Kutipan Sumber:
============================================================

Ataupun dalam kasus perzinahan:
الزَّانِيَةُ وَالزَّانِي فَاجْلِدُوا كُلَّ وَاحِدٍ مِنْهُمَا مِائَةَ جَلْدَةٍ
“Perempuan yang berzina dan laki-laki yang berzina, maka deralah (cambuklah) tiap-tiap seorang dari keduanya seratus kali dera (cambuk)”. (An-Nûr 24:2).
Contoh ketiganya merupakan hukum hudud yang hukumannya sudah ditetapkan Allah dan kita berkewajiban menaatinya tanpa terkecuali dan jangan justru memilih hukum selain hukum Allah, maka sungguh besar dosanya.
أَفَحُكْمَ الْجَاهِلِيَّةِ يَبْغُونَ ۚ وَمَنْ أَحْسَنُ مِنَ اللَّهِ حُكْمًا لِّقَوْمٍ يُوقِنُونَ
Apakah hukum Jahiliyah yang mereka kehendaki, dan (hukum) siapakah yang lebih baik daripada (hukum) Allah bagi orang-orang yang yakin ? (al-Mâ‘idah 5:50).
Allah berfirman:
فَلاَ وَرَبِّكَ لاَ يُؤْمِنُونَ حَتَّى يُحَكِّمُوكَ فِيمَا شَجَرَ بَيْنَهُمْ
“Maka demi Rabbmu, mereka tidaklah beriman sampai mereka menjadikanmu sebagai hakim di dalam perkara yang mereka perselisihkan” (QS. An-Nisaa: 65).

============================================================

Baris Data:
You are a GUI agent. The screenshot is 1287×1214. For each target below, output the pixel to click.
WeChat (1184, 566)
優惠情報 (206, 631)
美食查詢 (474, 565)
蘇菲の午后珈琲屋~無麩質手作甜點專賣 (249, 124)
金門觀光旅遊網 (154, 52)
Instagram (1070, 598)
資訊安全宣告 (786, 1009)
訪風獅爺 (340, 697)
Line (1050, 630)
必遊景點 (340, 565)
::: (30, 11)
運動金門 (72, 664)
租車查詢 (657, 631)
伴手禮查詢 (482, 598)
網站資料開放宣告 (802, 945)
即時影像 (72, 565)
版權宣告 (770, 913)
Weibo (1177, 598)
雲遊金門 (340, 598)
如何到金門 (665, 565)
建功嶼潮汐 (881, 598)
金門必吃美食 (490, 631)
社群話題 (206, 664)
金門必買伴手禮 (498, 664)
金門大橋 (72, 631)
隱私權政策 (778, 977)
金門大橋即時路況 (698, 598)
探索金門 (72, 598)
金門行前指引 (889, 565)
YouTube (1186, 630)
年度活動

============================================================

Petunjuk Tugas:
1. Dalam kutipan tentang hukum hudud, berapa kali dera yang ditetapkan bagi perempuan dan laki-laki yang berzina?
2. Lanjutkan kutipan tentang hukum hudud setelah kalimat terakhirnya.

Jawaban yang Diharapkan:
1. Seratus kali dera (cambuk) bagi tiap-tiap seorang dari keduanya.

2.
يَا أَيُّهَا الَّذِينَ آَمَنُوا أَطِيعُوا اللَّهَ وَأَطِيعُوا الرَّسُولَ وَأُولِي الْأَمْرِ مِنْكُمْ فَإِنْ تَنَازَعْتُمْ فِي شَيْءٍ فَرُدُّوهُ إِلَى اللَّهِ وَالرَّسُولِ إِنْ كُنْتُمْ تُؤْمِنُونَ بِاللَّهِ وَالْيَوْمِ اْلآَخِرِ ذَلِكَ خَيْرٌ وَأَحْسَنُ تَأْوِيلاً
“Wahai orang-orang yang beriman, taatlah kepada Allah, taatlah kepada Rasul dan ulil amri di antara kalian. Jika kalian berselisih di dalam suatu perkara (apapun) maka kembalikanlah perkara itu kepada Allah dan Rasul, jika kalian beriman kepada Allah dan hari akhir. Hal itu lebih utama dan lebih baik akibatnya” (QS. An-Nisaa: 59).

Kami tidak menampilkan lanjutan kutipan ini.